▸ **Short task**: Reproduce all of the entries below word for word, but leave the pictures out.
[START OF Provided data]
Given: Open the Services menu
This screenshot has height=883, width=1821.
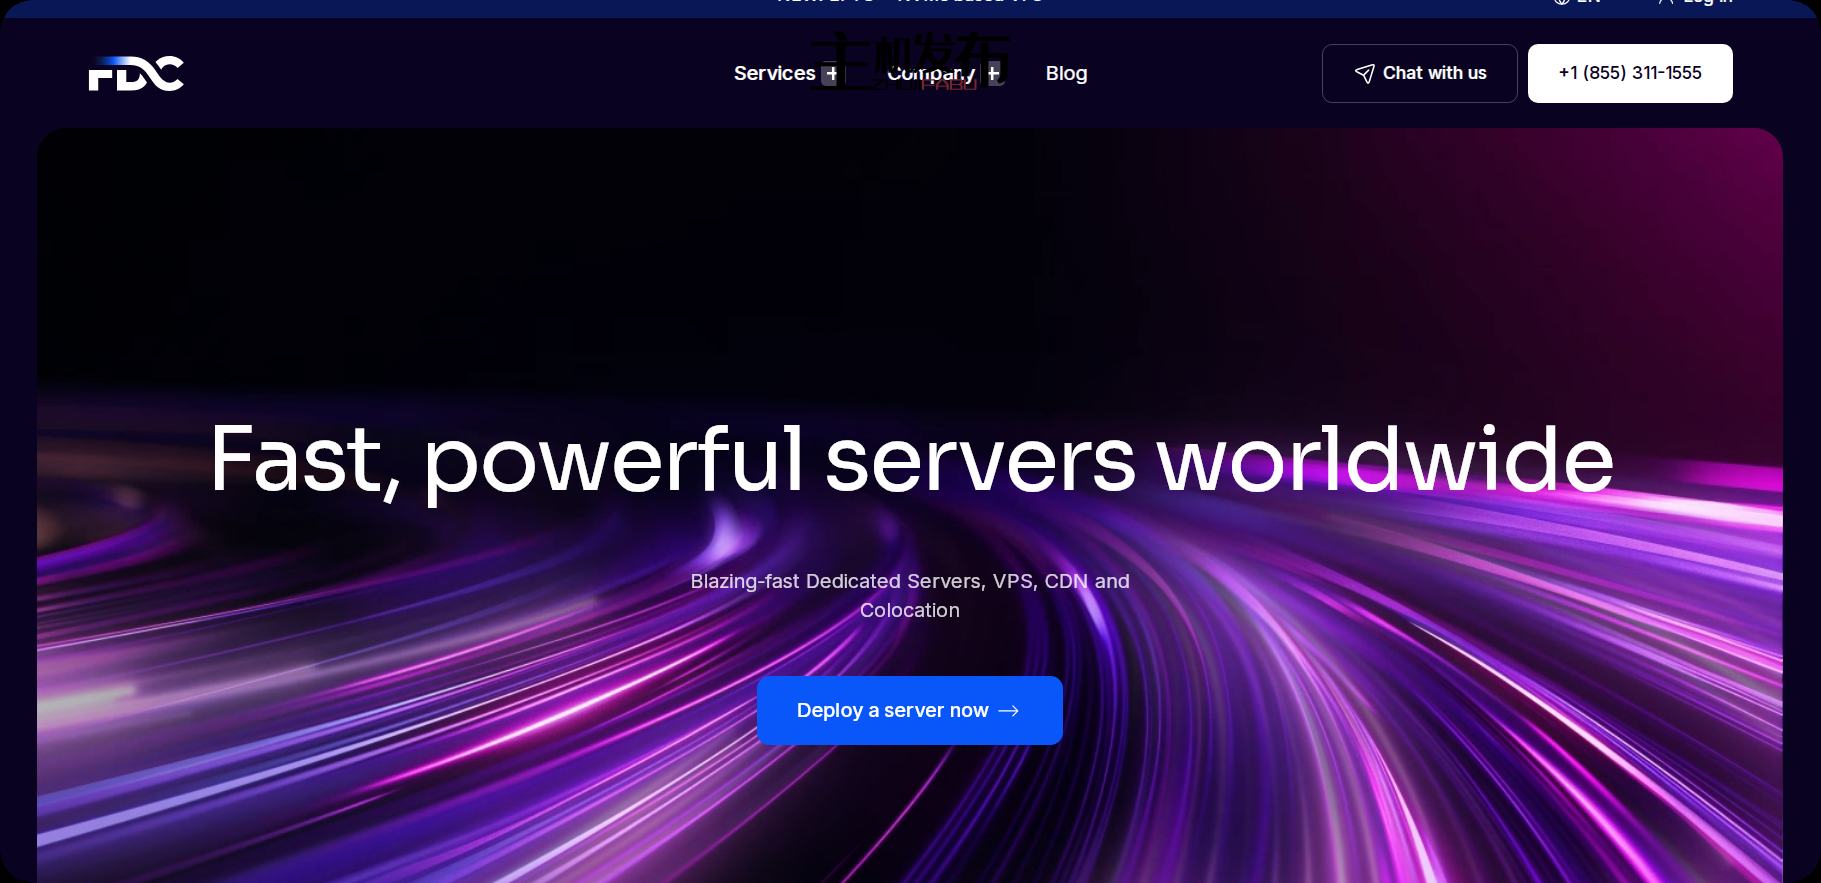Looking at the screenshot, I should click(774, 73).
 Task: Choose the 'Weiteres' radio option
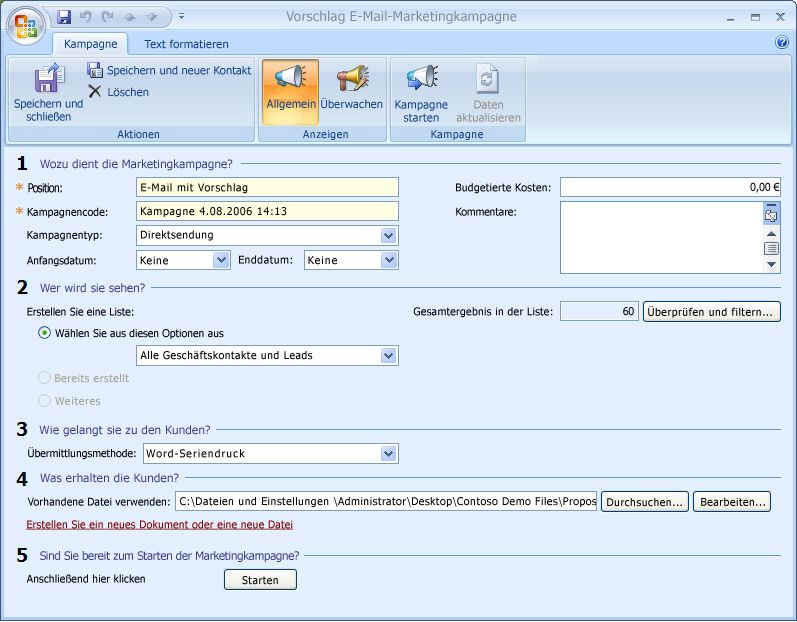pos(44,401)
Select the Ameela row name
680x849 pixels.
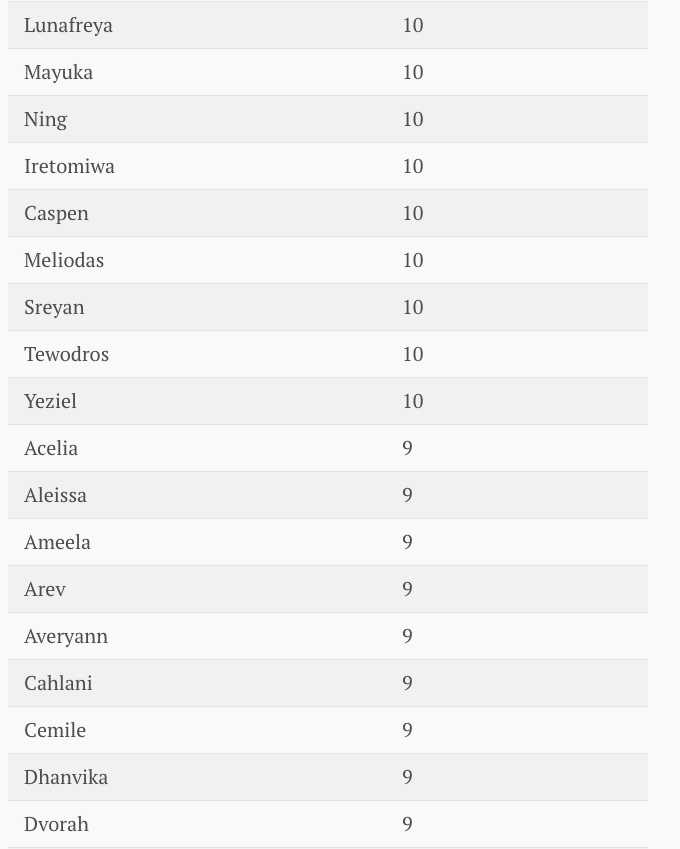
[END OF Provided data]
▸ **Task result**:
Given: Open the Services menu
This screenshot has height=883, width=1821.
Looking at the screenshot, I should click(774, 73).
 Task: Choose the 'Weiteres' radio option
pos(44,401)
Select the Ameela row name
680x849 pixels.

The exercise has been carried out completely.